Perhaps their greatest conservation achievement is keeping the land in continuous “no-till” for the past thirty years, or “never-till,” as Colin Whittington describes it. In a conventional tillage system, land is worked up before each crop in order to incorporate lime and fertilizer with the soil, prepare a fine seed bed for planting, and mechanically disrupt weeds. However, tillage can destroy soil structure and lead to erosion, moisture loss, and soil compaction. In a no-till system, the land is not plowed, chiseled, or disked. Instead, leftover plant residue is left on the surface of the field after each year’s harvest, and the seeds of the subsequent crop are drilled through the surface residue down into the soil with minimal disturbance to ground. Microorganisms decompose the plant materials lying on the soil’s surface. “Every single year you use continuous no-till, you are adding organic matter,” says Colin Whittington. Soils high in organic matter from plant residue hold water more effectively, support the growth of soil microorganisms, resist compaction, and resist erosion. Colin cautions growers to use care when working on land that has been converted to no-till systems. “One thing that’s big is not driving over land when it is wet. That causes compaction. If it’s wet, we don’t drive over the land,” he says. Although they may have to wait a bit longer than usual to complete chores after wet weather, the Whittingtons understand that the good soil structure they have built over the years is a benefit too valuable to lose.

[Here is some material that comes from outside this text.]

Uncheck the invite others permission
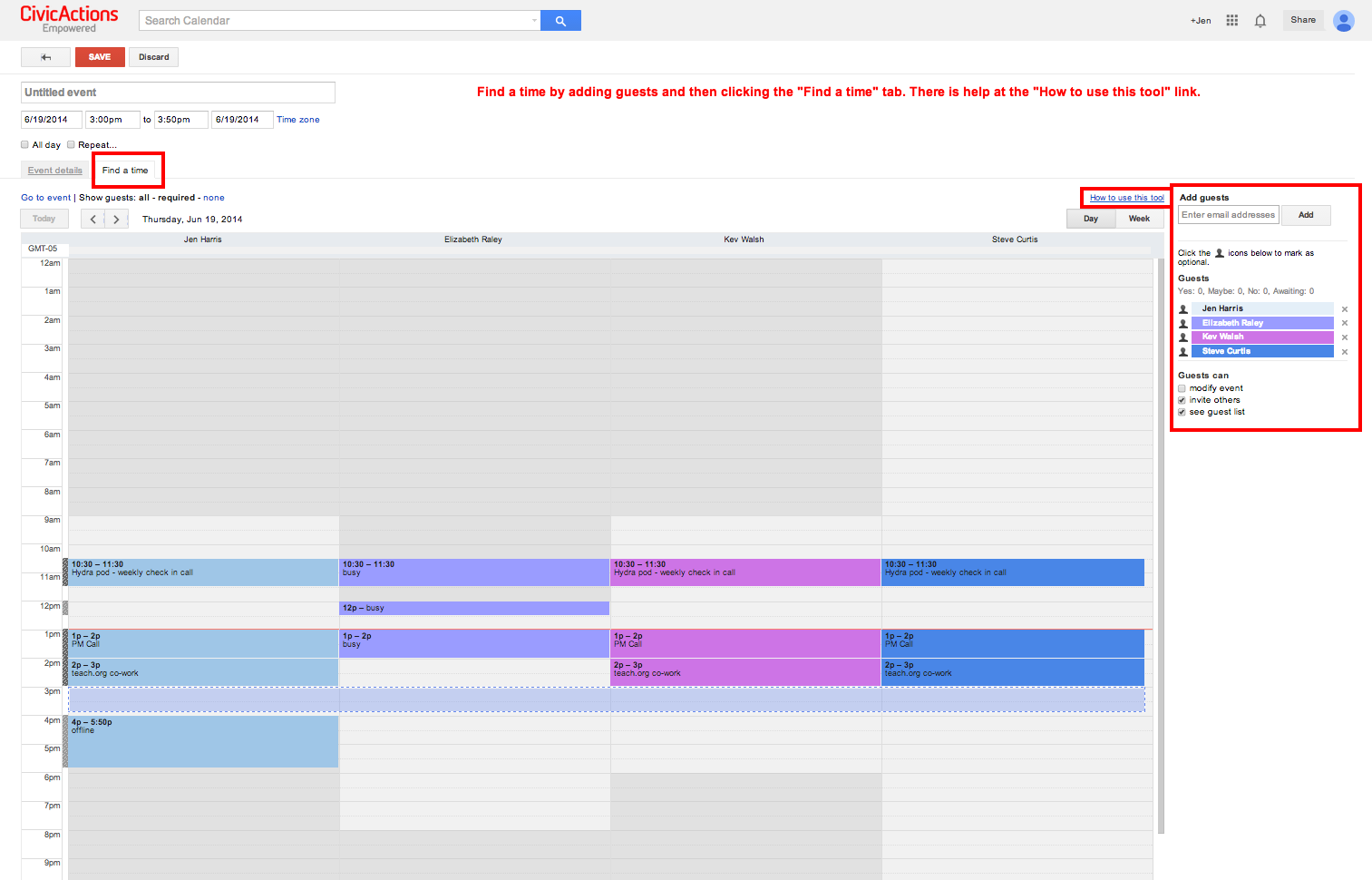 [1182, 399]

No-till farming and variations of this system are widely accepted practices in Virginia, and farmers have a tradition of working with state and federal agencies like the Natural Resource Conservation Service to enact conservation plans and projects. “Farmers are doing the right things and have been for many years. These are not new practices for most,” says Colin.

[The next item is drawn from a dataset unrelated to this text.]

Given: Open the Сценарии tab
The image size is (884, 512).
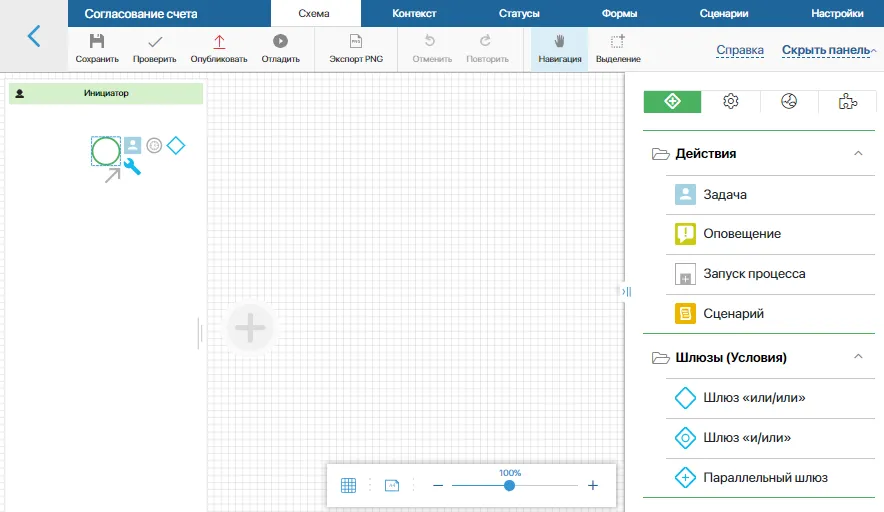Looking at the screenshot, I should [x=724, y=14].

Like any farmers, the Whittingtons spend most of their time managing their farm. However, they have invested years into promoting the future of the industry. Juan has served twenty-six years on the Virginia Soybean Board, which supports education, research, and marketing projects that improve profitability for soybean growers. Likewise, Colin Whittington has served nine years on the Virginia Soybean Association’s Board of Directors, where he advocates for the industry and facilitates opportunities to support growers. For example, the Virginia Soybean Board works jointly with Virginia Cooperative Extension and the Virginia Grain Producers Association to hold the annual educational Virginia Ag Expo.

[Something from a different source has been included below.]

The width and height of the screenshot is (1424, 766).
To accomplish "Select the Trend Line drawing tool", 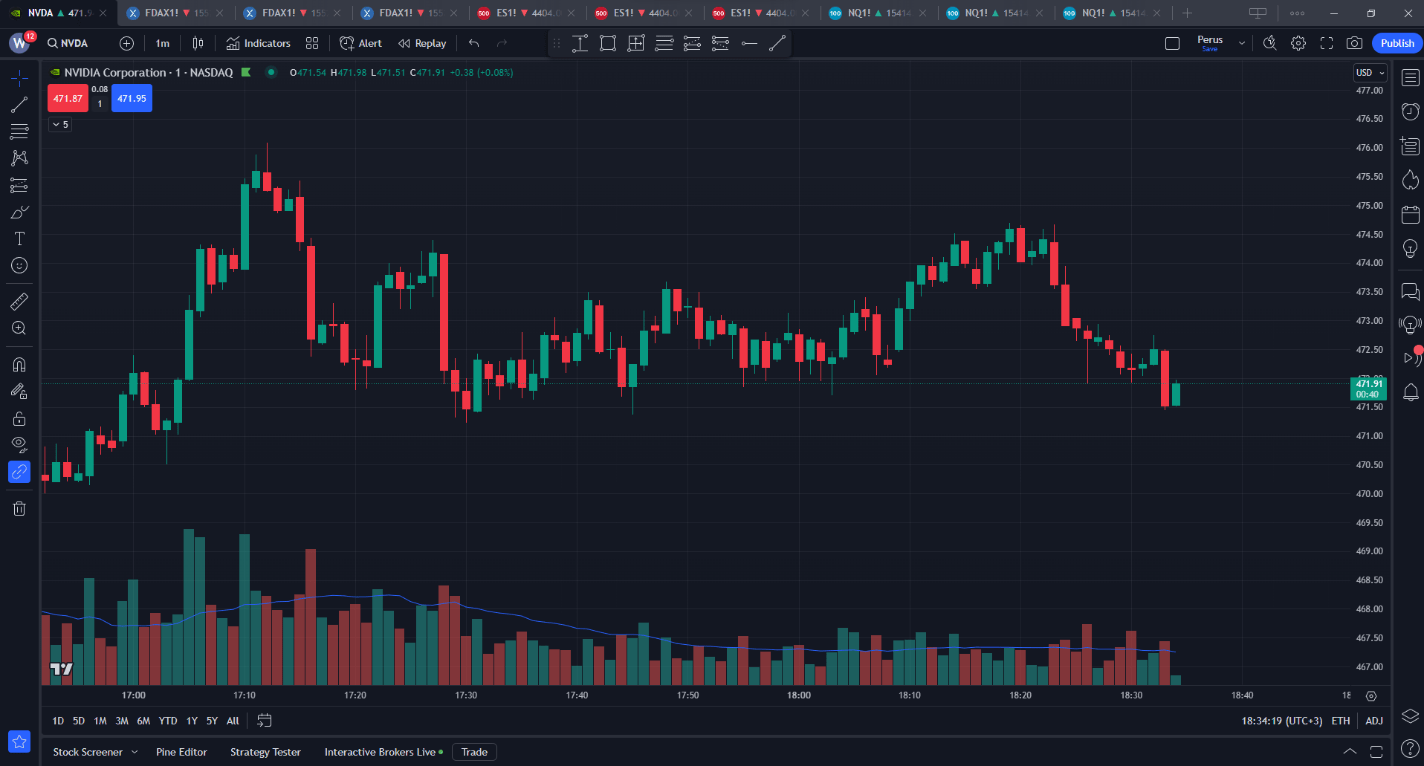I will [19, 104].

The Whittingtons also play a role in bringing new knowledge to fellow growers during their work right on their farm in Amelia. They have partnered with specialists like Dr. David Holshouser from Virginia Tech to host on-farm research plots. In 2014, their soybeans were used as part of a fungicide study. In past years, they have hosted on-farm trials that were used to collect data for university variety selection publications. In fact, their work with Virginia Tech’s small grain breeding program has enabled them to develop and sell three exclusive wheat varieties. A portion of the sales of these varieties goes back into the university’s research program, which provides valuable data to growers across the state who rely on up-to-date information to make good business decisions.
Featherstone Farm, like many operations in Virginia, has seen incredible change over the last few decades, but the family has adapted by creating a niche, farming progressively, and embracing research-based management practices. Along the way, they have made it a priority to protect the resources on the land where they live and work. Agriculture may have its challenges, but the Whittington family is equipped to excel into the future and support fellow crop growers in Virginia along the way.